> [What you will do] In the entries below, find the line with "Click the tools icon for IP 3.3.3.1" and the line with "Open the LexBurner". Reproduce those two lines and every line between them exactly, and nothing more.

> [Provided entries]
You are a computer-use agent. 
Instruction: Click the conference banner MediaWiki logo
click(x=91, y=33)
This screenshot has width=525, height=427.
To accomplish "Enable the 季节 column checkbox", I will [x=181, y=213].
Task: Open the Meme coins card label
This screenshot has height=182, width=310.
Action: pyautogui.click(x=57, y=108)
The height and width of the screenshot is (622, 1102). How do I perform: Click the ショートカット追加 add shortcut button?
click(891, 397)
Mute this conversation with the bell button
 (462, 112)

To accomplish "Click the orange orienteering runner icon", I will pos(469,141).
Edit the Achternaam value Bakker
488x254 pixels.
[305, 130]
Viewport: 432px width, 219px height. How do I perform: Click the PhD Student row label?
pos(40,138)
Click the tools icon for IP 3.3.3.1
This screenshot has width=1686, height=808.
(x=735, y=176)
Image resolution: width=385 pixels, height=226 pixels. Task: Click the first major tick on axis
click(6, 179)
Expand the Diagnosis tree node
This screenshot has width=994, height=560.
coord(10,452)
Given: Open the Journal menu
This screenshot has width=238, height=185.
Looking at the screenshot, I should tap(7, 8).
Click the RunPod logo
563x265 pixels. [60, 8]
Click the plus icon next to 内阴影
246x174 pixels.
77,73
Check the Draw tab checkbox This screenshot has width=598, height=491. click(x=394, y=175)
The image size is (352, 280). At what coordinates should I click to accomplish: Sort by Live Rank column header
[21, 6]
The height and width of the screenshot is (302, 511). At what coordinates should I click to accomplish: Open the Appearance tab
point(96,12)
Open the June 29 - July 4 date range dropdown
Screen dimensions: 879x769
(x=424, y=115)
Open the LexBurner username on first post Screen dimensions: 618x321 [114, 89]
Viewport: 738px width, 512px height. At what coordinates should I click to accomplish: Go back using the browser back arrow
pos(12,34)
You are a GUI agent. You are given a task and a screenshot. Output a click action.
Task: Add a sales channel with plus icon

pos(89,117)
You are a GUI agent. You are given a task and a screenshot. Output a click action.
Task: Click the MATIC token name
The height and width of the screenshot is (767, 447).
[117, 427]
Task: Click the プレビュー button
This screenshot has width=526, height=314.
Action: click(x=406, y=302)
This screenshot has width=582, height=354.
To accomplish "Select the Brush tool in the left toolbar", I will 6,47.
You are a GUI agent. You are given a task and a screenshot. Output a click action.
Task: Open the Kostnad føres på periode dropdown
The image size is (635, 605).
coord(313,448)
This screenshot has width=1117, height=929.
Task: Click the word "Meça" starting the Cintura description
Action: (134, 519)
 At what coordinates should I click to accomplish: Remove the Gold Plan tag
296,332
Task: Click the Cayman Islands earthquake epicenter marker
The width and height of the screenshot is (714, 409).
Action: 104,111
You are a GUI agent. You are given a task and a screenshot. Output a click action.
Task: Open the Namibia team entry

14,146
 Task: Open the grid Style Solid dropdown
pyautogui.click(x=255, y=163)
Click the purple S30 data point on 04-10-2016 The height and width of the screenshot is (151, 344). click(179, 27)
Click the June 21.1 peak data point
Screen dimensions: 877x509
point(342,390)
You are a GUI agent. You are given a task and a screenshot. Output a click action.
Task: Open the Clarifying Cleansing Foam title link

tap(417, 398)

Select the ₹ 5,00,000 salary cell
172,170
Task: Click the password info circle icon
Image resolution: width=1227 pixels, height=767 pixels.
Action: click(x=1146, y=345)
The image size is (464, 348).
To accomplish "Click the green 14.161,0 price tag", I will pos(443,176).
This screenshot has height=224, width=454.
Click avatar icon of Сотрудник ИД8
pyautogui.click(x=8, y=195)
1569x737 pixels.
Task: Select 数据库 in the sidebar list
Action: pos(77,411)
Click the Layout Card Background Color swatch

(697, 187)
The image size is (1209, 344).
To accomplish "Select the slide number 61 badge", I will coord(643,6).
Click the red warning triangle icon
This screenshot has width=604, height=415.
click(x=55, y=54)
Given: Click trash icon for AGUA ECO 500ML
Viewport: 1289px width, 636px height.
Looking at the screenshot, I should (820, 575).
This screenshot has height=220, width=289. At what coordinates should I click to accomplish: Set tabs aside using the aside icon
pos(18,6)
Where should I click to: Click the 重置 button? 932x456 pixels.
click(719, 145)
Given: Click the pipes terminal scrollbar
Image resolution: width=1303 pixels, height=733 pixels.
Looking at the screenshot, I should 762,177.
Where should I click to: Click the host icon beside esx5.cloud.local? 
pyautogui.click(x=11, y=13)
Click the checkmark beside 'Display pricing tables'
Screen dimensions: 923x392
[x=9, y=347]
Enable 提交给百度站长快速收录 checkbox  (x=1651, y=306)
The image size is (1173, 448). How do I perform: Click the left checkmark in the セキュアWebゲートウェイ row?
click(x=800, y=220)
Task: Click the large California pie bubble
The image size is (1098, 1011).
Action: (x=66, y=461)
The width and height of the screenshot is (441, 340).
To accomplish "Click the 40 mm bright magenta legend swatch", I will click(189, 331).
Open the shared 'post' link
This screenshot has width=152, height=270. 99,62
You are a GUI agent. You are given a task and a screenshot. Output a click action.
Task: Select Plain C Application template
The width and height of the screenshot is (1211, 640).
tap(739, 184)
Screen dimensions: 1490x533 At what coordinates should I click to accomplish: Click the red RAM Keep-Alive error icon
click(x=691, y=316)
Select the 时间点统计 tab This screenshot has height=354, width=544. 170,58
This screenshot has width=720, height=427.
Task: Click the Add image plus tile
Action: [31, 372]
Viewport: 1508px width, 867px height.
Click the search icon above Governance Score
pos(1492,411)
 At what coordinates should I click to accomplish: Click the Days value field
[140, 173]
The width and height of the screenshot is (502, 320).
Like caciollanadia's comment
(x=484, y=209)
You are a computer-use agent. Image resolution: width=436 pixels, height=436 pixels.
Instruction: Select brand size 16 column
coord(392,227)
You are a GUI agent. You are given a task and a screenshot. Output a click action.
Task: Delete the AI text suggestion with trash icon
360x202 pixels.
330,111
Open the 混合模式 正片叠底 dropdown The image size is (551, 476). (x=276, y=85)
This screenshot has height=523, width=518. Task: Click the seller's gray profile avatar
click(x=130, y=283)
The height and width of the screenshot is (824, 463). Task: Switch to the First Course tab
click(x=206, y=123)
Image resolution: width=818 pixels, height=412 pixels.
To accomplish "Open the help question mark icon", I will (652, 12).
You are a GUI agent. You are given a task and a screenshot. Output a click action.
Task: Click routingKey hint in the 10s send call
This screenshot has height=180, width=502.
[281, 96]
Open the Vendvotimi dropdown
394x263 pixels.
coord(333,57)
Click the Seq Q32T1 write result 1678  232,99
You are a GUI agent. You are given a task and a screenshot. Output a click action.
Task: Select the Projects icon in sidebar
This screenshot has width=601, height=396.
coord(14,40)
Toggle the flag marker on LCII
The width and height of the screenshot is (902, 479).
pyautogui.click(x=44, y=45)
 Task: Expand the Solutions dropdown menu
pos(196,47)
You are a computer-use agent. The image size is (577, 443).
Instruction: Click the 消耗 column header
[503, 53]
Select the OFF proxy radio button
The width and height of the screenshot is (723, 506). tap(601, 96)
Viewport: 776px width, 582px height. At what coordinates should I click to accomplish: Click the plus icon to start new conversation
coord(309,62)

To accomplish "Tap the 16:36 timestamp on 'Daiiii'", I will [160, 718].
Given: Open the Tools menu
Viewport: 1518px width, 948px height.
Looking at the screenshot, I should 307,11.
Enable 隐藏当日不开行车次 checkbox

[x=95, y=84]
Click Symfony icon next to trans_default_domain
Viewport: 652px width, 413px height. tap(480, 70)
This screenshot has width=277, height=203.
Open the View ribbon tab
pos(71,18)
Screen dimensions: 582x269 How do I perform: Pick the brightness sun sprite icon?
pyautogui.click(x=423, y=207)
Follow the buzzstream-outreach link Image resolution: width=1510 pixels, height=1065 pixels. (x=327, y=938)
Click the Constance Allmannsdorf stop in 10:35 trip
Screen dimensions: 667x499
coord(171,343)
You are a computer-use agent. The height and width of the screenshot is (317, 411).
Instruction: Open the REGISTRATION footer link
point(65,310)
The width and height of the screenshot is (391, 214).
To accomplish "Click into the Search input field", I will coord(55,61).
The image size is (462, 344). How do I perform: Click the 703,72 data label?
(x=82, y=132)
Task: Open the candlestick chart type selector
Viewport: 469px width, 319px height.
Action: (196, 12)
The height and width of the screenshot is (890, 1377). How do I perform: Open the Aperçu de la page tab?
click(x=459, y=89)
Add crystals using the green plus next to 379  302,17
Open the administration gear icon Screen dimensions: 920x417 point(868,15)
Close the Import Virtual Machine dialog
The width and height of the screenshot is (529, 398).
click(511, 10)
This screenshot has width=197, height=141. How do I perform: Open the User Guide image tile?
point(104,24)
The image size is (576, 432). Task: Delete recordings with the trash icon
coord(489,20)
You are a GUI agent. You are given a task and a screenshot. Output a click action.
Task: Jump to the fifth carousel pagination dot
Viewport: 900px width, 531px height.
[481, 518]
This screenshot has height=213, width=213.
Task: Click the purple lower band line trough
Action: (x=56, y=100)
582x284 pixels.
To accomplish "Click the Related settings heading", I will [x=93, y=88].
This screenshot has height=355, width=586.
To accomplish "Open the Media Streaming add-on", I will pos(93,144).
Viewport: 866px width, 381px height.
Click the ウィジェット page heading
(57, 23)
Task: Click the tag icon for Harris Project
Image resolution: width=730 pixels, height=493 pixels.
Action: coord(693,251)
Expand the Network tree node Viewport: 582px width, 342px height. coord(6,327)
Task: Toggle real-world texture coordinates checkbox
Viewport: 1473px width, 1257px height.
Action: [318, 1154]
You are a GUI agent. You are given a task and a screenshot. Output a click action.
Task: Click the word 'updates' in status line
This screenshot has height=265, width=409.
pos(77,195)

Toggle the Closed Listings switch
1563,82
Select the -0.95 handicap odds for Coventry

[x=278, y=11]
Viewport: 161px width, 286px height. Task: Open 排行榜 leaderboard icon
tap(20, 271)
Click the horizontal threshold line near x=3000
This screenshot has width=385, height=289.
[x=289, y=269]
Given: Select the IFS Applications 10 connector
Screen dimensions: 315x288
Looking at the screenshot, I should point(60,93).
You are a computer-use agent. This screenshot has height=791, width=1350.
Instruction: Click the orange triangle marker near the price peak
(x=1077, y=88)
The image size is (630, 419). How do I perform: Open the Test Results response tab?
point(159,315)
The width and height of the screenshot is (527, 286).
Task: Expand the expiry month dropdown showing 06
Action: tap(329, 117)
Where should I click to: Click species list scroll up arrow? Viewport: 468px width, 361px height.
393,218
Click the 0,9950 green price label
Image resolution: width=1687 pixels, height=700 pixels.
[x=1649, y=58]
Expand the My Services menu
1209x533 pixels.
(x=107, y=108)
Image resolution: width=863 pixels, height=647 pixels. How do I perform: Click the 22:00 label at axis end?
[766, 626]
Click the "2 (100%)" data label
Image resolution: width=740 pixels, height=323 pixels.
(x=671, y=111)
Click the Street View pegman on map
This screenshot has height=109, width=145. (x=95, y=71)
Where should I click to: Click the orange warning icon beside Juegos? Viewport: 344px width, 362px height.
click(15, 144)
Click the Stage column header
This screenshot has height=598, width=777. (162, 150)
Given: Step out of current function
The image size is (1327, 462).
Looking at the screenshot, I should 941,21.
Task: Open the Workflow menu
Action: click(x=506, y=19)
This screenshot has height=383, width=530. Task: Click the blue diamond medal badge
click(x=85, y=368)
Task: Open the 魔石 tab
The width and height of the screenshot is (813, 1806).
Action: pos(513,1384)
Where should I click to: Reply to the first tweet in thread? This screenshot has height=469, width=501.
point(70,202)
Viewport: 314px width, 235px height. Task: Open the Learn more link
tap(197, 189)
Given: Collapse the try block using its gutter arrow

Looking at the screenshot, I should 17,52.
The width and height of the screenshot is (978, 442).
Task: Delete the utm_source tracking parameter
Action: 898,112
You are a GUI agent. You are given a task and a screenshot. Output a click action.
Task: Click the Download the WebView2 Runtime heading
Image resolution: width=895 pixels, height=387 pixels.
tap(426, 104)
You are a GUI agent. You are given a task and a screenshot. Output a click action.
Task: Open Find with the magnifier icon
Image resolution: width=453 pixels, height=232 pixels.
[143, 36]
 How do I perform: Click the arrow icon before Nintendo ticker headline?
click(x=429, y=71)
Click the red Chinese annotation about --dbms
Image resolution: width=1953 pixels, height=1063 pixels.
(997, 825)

> [Completed exercise]
Click the tools icon for IP 3.3.3.1
This screenshot has width=1686, height=808.
(x=735, y=176)
Image resolution: width=385 pixels, height=226 pixels. Task: Click the first major tick on axis
click(6, 179)
Expand the Diagnosis tree node
This screenshot has width=994, height=560.
coord(10,452)
Given: Open the Journal menu
This screenshot has width=238, height=185.
Looking at the screenshot, I should tap(7, 8).
Click the RunPod logo
563x265 pixels. [60, 8]
Click the plus icon next to 内阴影
246x174 pixels.
77,73
Check the Draw tab checkbox This screenshot has width=598, height=491. click(x=394, y=175)
The image size is (352, 280). At what coordinates should I click to accomplish: Sort by Live Rank column header
[21, 6]
The height and width of the screenshot is (302, 511). At what coordinates should I click to accomplish: Open the Appearance tab
point(96,12)
Open the June 29 - July 4 date range dropdown
Screen dimensions: 879x769
(x=424, y=115)
Open the LexBurner username on first post Screen dimensions: 618x321 [114, 89]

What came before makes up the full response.